··· Exercise input ···
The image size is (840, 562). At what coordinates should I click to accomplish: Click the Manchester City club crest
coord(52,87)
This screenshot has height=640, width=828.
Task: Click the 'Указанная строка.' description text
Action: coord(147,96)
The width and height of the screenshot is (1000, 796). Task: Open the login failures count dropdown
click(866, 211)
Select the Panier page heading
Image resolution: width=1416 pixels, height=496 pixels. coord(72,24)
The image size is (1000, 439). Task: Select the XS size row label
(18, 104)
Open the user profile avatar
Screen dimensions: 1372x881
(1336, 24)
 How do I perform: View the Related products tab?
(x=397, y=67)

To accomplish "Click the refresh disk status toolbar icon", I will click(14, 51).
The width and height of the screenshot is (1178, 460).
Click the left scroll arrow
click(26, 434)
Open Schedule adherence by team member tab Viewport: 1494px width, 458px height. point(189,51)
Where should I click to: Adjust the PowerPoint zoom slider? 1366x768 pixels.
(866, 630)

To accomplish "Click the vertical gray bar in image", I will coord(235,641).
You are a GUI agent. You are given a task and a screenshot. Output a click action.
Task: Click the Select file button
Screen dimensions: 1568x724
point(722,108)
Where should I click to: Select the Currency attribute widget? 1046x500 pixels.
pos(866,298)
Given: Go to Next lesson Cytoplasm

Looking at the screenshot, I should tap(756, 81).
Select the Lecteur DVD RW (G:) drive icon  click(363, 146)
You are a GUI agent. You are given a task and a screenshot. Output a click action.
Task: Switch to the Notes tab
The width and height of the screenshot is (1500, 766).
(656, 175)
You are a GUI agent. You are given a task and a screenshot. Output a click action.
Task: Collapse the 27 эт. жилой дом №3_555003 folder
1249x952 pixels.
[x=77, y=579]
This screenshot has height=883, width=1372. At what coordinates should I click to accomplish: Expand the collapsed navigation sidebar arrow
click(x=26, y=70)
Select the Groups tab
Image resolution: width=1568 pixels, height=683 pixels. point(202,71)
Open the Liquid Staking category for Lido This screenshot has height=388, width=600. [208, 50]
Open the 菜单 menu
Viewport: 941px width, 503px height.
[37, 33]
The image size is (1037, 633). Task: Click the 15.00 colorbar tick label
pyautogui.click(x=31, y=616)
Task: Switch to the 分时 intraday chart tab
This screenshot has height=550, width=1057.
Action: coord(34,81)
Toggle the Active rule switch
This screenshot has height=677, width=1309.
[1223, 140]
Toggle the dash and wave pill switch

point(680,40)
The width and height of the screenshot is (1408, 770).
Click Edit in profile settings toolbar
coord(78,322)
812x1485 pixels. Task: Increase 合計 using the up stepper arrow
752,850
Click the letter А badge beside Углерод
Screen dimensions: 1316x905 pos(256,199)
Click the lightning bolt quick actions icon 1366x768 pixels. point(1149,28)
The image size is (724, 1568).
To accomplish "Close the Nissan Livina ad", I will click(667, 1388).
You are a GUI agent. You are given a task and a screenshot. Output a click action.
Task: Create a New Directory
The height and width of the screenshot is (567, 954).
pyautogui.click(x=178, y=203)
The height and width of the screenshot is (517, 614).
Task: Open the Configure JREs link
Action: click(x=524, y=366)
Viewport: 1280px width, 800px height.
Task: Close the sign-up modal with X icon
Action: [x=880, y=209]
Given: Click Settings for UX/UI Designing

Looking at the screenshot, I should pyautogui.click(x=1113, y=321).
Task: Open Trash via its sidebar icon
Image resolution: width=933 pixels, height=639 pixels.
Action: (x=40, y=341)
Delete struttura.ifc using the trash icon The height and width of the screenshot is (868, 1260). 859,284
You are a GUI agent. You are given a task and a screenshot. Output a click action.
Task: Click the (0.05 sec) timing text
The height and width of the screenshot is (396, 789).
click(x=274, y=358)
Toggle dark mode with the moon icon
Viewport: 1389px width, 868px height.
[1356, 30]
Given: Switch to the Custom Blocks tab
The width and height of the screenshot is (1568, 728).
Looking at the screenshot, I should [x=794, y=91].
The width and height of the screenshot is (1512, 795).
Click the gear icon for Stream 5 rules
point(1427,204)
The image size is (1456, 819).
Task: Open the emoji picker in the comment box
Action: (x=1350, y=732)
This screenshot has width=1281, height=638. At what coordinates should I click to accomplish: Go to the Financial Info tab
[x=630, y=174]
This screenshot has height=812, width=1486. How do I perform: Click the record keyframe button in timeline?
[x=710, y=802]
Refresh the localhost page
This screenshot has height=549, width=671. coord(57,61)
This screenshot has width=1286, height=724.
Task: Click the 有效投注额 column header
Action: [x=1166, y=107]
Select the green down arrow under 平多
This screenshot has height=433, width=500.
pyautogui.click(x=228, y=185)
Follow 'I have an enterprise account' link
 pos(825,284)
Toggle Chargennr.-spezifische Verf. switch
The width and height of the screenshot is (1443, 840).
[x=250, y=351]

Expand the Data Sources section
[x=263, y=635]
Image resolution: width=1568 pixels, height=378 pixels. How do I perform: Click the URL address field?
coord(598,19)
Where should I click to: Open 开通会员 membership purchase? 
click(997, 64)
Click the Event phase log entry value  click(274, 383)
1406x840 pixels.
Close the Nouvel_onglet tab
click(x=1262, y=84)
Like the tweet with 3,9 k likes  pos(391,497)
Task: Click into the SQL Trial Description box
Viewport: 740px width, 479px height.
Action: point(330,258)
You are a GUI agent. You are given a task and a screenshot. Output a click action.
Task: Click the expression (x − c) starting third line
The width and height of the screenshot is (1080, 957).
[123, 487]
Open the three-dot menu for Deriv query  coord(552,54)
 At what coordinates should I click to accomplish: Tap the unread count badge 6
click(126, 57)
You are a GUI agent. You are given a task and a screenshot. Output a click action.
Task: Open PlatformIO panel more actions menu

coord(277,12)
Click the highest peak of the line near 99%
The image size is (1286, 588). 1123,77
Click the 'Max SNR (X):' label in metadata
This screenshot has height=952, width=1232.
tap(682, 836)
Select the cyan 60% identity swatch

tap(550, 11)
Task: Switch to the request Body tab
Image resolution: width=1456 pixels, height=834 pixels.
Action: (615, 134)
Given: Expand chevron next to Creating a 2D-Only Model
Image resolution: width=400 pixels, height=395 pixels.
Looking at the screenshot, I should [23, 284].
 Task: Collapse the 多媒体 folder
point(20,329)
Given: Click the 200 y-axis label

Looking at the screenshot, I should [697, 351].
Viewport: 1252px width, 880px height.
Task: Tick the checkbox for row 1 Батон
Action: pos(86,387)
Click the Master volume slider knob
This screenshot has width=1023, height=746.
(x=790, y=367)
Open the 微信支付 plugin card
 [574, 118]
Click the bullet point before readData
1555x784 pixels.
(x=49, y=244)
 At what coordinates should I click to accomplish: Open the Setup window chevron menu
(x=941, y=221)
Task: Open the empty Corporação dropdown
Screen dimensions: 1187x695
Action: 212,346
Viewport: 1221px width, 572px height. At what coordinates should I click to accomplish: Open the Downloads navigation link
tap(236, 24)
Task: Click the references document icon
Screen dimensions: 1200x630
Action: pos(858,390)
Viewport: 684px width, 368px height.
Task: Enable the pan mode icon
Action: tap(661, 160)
···
Short exercise =
Write out every one of the lines above, keeping each one identical to the original.

Result for this exercise =
The image size is (840, 562). At what coordinates should I click to accomplish: Click the Manchester City club crest
coord(52,87)
This screenshot has height=640, width=828.
Task: Click the 'Указанная строка.' description text
Action: coord(147,96)
The width and height of the screenshot is (1000, 796). Task: Open the login failures count dropdown
click(866, 211)
Select the Panier page heading
Image resolution: width=1416 pixels, height=496 pixels. coord(72,24)
The image size is (1000, 439). Task: Select the XS size row label
(18, 104)
Open the user profile avatar
Screen dimensions: 1372x881
(1336, 24)
 How do I perform: View the Related products tab?
(x=397, y=67)

To accomplish "Click the refresh disk status toolbar icon", I will click(14, 51).
The width and height of the screenshot is (1178, 460).
Click the left scroll arrow
click(26, 434)
Open Schedule adherence by team member tab Viewport: 1494px width, 458px height. point(189,51)
Where should I click to: Adjust the PowerPoint zoom slider? 1366x768 pixels.
(866, 630)

To accomplish "Click the vertical gray bar in image", I will coord(235,641).
You are a GUI agent. You are given a task and a screenshot. Output a click action.
Task: Click the Select file button
Screen dimensions: 1568x724
point(722,108)
Where should I click to: Select the Currency attribute widget? 1046x500 pixels.
pos(866,298)
Given: Go to Next lesson Cytoplasm

Looking at the screenshot, I should tap(756, 81).
Select the Lecteur DVD RW (G:) drive icon  click(363, 146)
You are a GUI agent. You are given a task and a screenshot. Output a click action.
Task: Switch to the Notes tab
The width and height of the screenshot is (1500, 766).
(656, 175)
You are a GUI agent. You are given a task and a screenshot. Output a click action.
Task: Collapse the 27 эт. жилой дом №3_555003 folder
1249x952 pixels.
[x=77, y=579]
This screenshot has height=883, width=1372. At what coordinates should I click to accomplish: Expand the collapsed navigation sidebar arrow
click(x=26, y=70)
Select the Groups tab
Image resolution: width=1568 pixels, height=683 pixels. point(202,71)
Open the Liquid Staking category for Lido This screenshot has height=388, width=600. [208, 50]
Open the 菜单 menu
Viewport: 941px width, 503px height.
[37, 33]
The image size is (1037, 633). Task: Click the 15.00 colorbar tick label
pyautogui.click(x=31, y=616)
Task: Switch to the 分时 intraday chart tab
This screenshot has height=550, width=1057.
Action: coord(34,81)
Toggle the Active rule switch
This screenshot has height=677, width=1309.
[1223, 140]
Toggle the dash and wave pill switch

point(680,40)
The width and height of the screenshot is (1408, 770).
Click Edit in profile settings toolbar
coord(78,322)
812x1485 pixels. Task: Increase 合計 using the up stepper arrow
752,850
Click the letter А badge beside Углерод
Screen dimensions: 1316x905 pos(256,199)
Click the lightning bolt quick actions icon 1366x768 pixels. point(1149,28)
The image size is (724, 1568).
To accomplish "Close the Nissan Livina ad", I will click(667, 1388).
You are a GUI agent. You are given a task and a screenshot. Output a click action.
Task: Create a New Directory
The height and width of the screenshot is (567, 954).
pyautogui.click(x=178, y=203)
The height and width of the screenshot is (517, 614).
Task: Open the Configure JREs link
Action: click(x=524, y=366)
Viewport: 1280px width, 800px height.
Task: Close the sign-up modal with X icon
Action: [x=880, y=209]
Given: Click Settings for UX/UI Designing

Looking at the screenshot, I should pyautogui.click(x=1113, y=321).
Task: Open Trash via its sidebar icon
Image resolution: width=933 pixels, height=639 pixels.
Action: (x=40, y=341)
Delete struttura.ifc using the trash icon The height and width of the screenshot is (868, 1260). 859,284
You are a GUI agent. You are given a task and a screenshot. Output a click action.
Task: Click the (0.05 sec) timing text
The height and width of the screenshot is (396, 789).
click(x=274, y=358)
Toggle dark mode with the moon icon
Viewport: 1389px width, 868px height.
[1356, 30]
Given: Switch to the Custom Blocks tab
The width and height of the screenshot is (1568, 728).
Looking at the screenshot, I should [x=794, y=91].
The width and height of the screenshot is (1512, 795).
Click the gear icon for Stream 5 rules
point(1427,204)
The image size is (1456, 819).
Task: Open the emoji picker in the comment box
Action: (x=1350, y=732)
This screenshot has width=1281, height=638. At what coordinates should I click to accomplish: Go to the Financial Info tab
[x=630, y=174]
This screenshot has height=812, width=1486. How do I perform: Click the record keyframe button in timeline?
[x=710, y=802]
Refresh the localhost page
This screenshot has height=549, width=671. coord(57,61)
This screenshot has width=1286, height=724.
Task: Click the 有效投注额 column header
Action: [x=1166, y=107]
Select the green down arrow under 平多
This screenshot has height=433, width=500.
pyautogui.click(x=228, y=185)
Follow 'I have an enterprise account' link
 pos(825,284)
Toggle Chargennr.-spezifische Verf. switch
The width and height of the screenshot is (1443, 840).
[x=250, y=351]

Expand the Data Sources section
[x=263, y=635]
Image resolution: width=1568 pixels, height=378 pixels. How do I perform: Click the URL address field?
coord(598,19)
Where should I click to: Open 开通会员 membership purchase? 
click(997, 64)
Click the Event phase log entry value  click(274, 383)
1406x840 pixels.
Close the Nouvel_onglet tab
click(x=1262, y=84)
Like the tweet with 3,9 k likes  pos(391,497)
Task: Click into the SQL Trial Description box
Viewport: 740px width, 479px height.
Action: point(330,258)
You are a GUI agent. You are given a task and a screenshot. Output a click action.
Task: Click the expression (x − c) starting third line
The width and height of the screenshot is (1080, 957).
[123, 487]
Open the three-dot menu for Deriv query  coord(552,54)
 At what coordinates should I click to accomplish: Tap the unread count badge 6
click(126, 57)
You are a GUI agent. You are given a task and a screenshot. Output a click action.
Task: Open PlatformIO panel more actions menu

coord(277,12)
Click the highest peak of the line near 99%
The image size is (1286, 588). 1123,77
Click the 'Max SNR (X):' label in metadata
This screenshot has height=952, width=1232.
tap(682, 836)
Select the cyan 60% identity swatch

tap(550, 11)
Task: Switch to the request Body tab
Image resolution: width=1456 pixels, height=834 pixels.
Action: (615, 134)
Given: Expand chevron next to Creating a 2D-Only Model
Image resolution: width=400 pixels, height=395 pixels.
Looking at the screenshot, I should [23, 284].
 Task: Collapse the 多媒体 folder
point(20,329)
Given: Click the 200 y-axis label

Looking at the screenshot, I should [697, 351].
Viewport: 1252px width, 880px height.
Task: Tick the checkbox for row 1 Батон
Action: pos(86,387)
Click the Master volume slider knob
This screenshot has width=1023, height=746.
(x=790, y=367)
Open the 微信支付 plugin card
 [574, 118]
Click the bullet point before readData
1555x784 pixels.
(x=49, y=244)
 At what coordinates should I click to accomplish: Open the Setup window chevron menu
(x=941, y=221)
Task: Open the empty Corporação dropdown
Screen dimensions: 1187x695
Action: 212,346
Viewport: 1221px width, 572px height. At what coordinates should I click to accomplish: Open the Downloads navigation link
tap(236, 24)
Task: Click the references document icon
Screen dimensions: 1200x630
Action: pos(858,390)
Viewport: 684px width, 368px height.
Task: Enable the pan mode icon
Action: tap(661, 160)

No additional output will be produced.